Merkel gets vaccinated with AstraZeneca

German Chancellor asks Parliament for more powers to impose stricter restrictions

German Chancellor Angela Merkel at the Bundestag on Friday morning
Sònia Sánchez
16/04/2021
2 min

BarcelonaIn the midst of the controversy over the cases of thrombi associated with the AstraZeneca vaccine, German Chancellor Angela Merkel has made a gesture of confidence in the British company and has received a dose herself. Through a tweet on the chancellery's official account, Merkel said she was "delighted" to have received the injection. "I thank everyone who is involved in the vaccination campaign and everyone who gets vaccinated. Vaccination is the key to overcoming the pandemic"

In the morning, hours before receiving the vaccine, Merkel had delivered a speech in the German parliament in which she has advocated for tighter containment to deal with the third wave of the covid-19 pandemic in the country. Merkel wants the Bundestag to pass a legislative reform that would give more powers to the federal government to impose tighter restrictions in areas of the country with high infection rates, even if regional governments disagree.

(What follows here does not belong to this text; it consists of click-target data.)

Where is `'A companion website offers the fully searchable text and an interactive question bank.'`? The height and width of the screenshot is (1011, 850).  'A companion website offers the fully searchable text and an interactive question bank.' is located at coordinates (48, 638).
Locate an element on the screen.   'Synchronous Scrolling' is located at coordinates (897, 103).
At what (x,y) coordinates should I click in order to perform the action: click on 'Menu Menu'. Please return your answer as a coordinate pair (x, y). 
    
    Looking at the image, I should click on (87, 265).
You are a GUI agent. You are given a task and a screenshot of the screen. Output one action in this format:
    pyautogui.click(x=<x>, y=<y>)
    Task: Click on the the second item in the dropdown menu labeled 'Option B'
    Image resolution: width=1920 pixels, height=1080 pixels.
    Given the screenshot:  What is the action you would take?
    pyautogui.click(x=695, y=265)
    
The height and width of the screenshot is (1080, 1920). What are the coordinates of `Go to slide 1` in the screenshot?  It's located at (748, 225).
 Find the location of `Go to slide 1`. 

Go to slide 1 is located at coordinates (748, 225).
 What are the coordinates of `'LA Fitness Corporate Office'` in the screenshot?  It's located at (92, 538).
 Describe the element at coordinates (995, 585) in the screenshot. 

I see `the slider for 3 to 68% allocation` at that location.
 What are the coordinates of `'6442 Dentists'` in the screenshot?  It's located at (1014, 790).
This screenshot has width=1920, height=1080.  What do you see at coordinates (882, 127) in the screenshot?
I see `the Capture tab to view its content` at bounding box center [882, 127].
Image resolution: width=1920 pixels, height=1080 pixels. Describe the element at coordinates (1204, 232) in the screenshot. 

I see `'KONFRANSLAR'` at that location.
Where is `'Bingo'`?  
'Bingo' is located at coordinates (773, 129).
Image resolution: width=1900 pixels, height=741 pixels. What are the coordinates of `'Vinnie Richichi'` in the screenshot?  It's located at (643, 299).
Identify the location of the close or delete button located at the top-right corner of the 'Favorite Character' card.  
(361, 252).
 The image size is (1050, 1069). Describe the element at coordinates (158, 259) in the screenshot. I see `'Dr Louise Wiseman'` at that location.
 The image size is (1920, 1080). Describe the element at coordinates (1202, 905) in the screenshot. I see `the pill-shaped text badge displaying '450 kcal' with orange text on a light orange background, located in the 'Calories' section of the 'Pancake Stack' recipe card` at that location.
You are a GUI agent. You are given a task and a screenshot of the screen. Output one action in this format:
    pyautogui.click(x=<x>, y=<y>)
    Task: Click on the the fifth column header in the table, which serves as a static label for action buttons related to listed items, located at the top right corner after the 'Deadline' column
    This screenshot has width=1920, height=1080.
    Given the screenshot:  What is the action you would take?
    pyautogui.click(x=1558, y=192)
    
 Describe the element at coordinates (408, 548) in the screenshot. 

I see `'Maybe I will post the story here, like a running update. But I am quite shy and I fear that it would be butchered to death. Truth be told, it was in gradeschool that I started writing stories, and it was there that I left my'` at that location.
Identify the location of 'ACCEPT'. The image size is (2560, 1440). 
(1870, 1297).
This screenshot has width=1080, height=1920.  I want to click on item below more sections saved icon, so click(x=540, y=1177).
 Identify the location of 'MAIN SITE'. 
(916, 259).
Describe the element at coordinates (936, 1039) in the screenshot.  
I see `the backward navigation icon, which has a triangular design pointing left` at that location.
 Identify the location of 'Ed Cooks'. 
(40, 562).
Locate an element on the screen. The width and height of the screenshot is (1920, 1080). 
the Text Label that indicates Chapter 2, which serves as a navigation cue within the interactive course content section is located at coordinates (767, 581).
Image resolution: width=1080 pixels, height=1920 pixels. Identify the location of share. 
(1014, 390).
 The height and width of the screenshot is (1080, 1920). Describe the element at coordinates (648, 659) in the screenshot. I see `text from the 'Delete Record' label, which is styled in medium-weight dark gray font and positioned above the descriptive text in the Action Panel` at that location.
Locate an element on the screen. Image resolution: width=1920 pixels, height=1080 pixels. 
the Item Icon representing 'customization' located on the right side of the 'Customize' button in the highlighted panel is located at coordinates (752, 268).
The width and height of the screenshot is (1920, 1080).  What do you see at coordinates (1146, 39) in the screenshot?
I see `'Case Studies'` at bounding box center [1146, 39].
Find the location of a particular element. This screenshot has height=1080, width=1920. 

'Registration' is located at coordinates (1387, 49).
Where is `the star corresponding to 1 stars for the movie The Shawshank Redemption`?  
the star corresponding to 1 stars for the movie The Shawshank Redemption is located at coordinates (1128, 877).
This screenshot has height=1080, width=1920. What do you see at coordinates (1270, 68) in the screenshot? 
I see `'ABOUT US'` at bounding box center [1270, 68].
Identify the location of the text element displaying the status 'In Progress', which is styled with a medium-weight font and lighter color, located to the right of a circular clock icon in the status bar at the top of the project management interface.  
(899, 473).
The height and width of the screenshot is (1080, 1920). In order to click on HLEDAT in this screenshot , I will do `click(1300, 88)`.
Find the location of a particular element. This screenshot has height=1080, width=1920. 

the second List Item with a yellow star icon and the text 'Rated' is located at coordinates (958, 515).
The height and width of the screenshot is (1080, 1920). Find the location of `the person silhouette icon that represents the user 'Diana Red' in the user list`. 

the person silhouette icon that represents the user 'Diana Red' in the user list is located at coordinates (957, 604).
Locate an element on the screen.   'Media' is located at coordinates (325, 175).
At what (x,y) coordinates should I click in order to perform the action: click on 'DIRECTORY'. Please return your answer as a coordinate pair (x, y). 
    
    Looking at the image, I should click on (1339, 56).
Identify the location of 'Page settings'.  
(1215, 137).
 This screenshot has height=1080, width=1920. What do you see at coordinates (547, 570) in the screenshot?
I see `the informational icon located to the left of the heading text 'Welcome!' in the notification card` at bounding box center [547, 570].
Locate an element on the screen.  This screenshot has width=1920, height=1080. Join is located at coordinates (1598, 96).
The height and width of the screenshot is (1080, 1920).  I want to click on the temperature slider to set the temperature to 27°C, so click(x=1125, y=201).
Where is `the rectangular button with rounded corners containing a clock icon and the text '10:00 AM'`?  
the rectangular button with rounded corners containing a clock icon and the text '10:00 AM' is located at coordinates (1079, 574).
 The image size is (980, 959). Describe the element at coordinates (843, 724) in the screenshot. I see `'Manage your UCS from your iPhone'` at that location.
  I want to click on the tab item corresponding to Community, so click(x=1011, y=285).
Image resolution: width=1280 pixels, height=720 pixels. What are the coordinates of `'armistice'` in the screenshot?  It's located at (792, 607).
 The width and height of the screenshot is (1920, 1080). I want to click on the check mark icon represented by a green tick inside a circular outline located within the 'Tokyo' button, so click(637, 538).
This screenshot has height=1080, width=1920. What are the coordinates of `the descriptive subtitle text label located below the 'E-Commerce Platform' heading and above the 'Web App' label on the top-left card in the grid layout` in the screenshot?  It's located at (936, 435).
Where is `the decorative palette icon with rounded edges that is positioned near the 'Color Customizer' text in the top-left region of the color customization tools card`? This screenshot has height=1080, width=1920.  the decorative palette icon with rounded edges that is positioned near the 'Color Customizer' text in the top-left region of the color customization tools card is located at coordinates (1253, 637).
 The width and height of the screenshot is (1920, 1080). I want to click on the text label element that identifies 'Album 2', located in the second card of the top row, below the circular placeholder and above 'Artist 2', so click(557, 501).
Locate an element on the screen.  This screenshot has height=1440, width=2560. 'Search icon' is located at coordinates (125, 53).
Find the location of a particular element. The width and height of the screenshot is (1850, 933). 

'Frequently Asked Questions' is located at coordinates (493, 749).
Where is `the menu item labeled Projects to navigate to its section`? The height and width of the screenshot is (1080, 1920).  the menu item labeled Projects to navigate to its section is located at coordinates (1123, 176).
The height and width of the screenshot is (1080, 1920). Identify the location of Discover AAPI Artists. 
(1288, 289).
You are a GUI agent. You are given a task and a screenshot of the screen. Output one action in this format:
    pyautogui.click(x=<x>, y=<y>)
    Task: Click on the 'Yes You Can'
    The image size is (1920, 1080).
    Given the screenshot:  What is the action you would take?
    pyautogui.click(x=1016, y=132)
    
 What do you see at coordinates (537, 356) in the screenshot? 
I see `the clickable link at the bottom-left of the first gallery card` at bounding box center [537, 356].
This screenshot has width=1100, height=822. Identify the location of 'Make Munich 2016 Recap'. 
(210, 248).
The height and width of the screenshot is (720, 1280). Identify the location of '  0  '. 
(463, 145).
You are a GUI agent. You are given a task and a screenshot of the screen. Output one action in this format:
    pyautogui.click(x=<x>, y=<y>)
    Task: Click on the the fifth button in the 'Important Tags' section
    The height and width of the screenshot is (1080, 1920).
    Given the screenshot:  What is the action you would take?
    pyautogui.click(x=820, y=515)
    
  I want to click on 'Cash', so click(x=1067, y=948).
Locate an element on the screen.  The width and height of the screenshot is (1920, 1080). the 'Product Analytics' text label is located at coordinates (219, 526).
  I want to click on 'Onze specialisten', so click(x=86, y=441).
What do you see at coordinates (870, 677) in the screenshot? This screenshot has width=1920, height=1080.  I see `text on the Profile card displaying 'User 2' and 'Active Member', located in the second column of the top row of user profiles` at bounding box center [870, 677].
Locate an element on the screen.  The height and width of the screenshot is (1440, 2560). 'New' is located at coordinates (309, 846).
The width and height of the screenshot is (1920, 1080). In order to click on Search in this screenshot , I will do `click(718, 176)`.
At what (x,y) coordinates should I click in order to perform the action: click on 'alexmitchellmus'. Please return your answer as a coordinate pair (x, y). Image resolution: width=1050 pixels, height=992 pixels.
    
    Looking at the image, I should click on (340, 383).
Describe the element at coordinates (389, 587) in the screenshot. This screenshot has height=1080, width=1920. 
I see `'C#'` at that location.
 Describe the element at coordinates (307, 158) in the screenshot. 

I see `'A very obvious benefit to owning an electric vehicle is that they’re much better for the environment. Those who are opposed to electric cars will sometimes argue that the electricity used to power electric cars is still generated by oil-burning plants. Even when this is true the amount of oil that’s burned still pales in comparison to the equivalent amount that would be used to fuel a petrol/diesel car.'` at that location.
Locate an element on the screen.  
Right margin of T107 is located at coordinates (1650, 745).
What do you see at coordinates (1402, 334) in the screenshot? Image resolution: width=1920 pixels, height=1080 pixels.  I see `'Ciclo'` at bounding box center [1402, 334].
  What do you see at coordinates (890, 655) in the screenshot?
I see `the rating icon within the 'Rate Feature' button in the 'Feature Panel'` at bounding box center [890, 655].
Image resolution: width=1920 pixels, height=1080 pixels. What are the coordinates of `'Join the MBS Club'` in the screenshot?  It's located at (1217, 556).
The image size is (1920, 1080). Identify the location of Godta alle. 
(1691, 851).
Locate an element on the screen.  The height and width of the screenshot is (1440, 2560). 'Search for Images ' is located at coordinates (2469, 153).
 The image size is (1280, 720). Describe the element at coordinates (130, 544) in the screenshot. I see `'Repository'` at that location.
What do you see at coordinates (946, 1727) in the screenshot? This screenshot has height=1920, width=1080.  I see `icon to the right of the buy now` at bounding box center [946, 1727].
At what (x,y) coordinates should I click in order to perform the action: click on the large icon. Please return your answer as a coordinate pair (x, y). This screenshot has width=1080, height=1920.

The complex and tense negotiations between Berlin and the leaders of the different Länder have marked each new anti-virus measure imposed in Germany, with long meetings at which Merkel has often had to give in and lower expectations. The chancellor is betting on a tough strategy to stop the virus, with confinements and curfews in regions where more than 100 new cases of the coronavirus are reported in seven days per 100,000 inhabitants.

"This third wave of the pandemic has the country trapped," Merkel has said in her speech in parliament, interrupted a few times by complaints from MPs from the far-right AfD party, which opposes lockdown measures. "ICU staff send us one call for help after another - who are we to ignore their pleas?" she added.

Nevertheless, the chancellor admitted that the movement restriction measures were not the magic solution against the virus and that what was needed above all was to advance in the vaccination campaign.